Gazette Drouot logo print
Lot n° 92

Dios Lar. Roman, 1st century AD. Bronze. In very...

result :
Not available
Estimate :
Subscribers only

Dios Lar. Roman, 1st century AD. Bronze. In very good state of preservation. Provenance: private collection Vienna 1950s, private collection London 1970 and French collection 2021. Measures: 34 x 19 x 10,5 cm. God Lar in bronze, of high quality. The Lars were divinities of domestic worship (linked to the home), but also linked to the territory (frontiers, crossroads, etc.). The one we are dealing with corresponds to the Lar de Compital modality. He is depicted (as was usual for this type of deity) as a young, agile man, dressed in a cut tunic that flutters, with abundant folds and sinuous ends to the cloak. The cloth is knotted at the waist in a natural manner. The head is girded with a diadem of palmettes.
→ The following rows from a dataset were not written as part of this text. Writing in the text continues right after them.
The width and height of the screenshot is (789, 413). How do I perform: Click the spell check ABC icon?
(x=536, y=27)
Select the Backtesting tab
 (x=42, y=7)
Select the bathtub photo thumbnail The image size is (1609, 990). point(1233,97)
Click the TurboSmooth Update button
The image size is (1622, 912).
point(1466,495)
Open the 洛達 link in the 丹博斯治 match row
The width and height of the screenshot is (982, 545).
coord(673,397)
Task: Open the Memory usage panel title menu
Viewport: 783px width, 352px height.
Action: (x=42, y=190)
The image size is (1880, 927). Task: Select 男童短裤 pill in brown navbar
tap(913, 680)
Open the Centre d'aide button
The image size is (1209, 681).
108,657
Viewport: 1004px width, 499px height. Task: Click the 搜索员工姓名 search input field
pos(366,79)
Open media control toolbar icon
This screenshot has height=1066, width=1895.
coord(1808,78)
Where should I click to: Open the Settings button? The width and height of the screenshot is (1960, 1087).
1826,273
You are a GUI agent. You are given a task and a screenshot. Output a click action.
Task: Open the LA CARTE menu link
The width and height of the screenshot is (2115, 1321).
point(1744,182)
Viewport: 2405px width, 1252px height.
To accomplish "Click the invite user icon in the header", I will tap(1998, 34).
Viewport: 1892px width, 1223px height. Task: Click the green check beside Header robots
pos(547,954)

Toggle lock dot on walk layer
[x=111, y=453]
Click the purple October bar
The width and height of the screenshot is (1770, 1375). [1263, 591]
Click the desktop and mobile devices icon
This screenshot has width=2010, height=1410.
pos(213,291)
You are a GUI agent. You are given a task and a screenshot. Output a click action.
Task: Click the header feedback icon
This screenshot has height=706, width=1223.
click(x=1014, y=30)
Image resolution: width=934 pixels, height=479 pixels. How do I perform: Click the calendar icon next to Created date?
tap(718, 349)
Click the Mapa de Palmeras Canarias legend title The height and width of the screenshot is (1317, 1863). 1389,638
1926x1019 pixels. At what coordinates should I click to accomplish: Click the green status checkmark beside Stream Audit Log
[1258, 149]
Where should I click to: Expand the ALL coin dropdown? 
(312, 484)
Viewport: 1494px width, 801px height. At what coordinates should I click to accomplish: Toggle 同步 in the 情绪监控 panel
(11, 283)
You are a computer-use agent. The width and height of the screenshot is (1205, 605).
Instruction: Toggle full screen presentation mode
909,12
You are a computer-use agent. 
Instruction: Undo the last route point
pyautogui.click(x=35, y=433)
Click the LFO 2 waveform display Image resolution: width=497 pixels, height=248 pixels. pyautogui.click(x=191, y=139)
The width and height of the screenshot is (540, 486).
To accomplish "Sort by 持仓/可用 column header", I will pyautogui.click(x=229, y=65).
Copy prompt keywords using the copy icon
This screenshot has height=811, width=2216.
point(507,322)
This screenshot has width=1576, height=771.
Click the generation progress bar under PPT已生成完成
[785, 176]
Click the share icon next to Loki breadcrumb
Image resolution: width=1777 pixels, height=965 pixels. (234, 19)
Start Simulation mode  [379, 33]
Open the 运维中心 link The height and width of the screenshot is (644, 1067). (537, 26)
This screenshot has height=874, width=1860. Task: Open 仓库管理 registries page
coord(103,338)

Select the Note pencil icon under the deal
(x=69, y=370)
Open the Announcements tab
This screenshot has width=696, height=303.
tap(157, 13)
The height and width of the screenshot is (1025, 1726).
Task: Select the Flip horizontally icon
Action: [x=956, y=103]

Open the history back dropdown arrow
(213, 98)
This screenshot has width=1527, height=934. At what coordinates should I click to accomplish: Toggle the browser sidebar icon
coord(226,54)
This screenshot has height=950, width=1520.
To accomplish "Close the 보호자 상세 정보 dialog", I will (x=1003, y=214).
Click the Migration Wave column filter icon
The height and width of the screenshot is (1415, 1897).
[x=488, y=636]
From the position of both arms, we can deduce that in the left hand she would be holding a pátera in her left hand and in the right a cornucopia or rhyton in her right hand. His attitude suggests a dance step or a type of gesture required for a cultic act. The Lares Compitales, originally protectors of fields and crossroads, became, from the time of the religious reform carried out by Augustus, the family and domestic divinities par excellence. Each house had its altar or lararium in the atrium or peristyle, a place where the whole family worshipped daily. At the end of the 4th century, an edict of the Emperor Theodosius prohibited their veneration. The Lares, so called because they were the children of the naiad Lara, were guardian deities in Ancient Rome. Their origin is to be found in the Etruscan cults of the family gods. The Lares were believed to protect and influence everything that happened where they were located. Although they are often classified as household gods, they had wider domains beyond the home: they protected roads, sea lanes, agriculture..... Each city, state and army had its own Lares. Those who protected the neighbourhoods were housed in crossroads shrines (Compitales), which served as the centre of the religious, social and political life of their communities.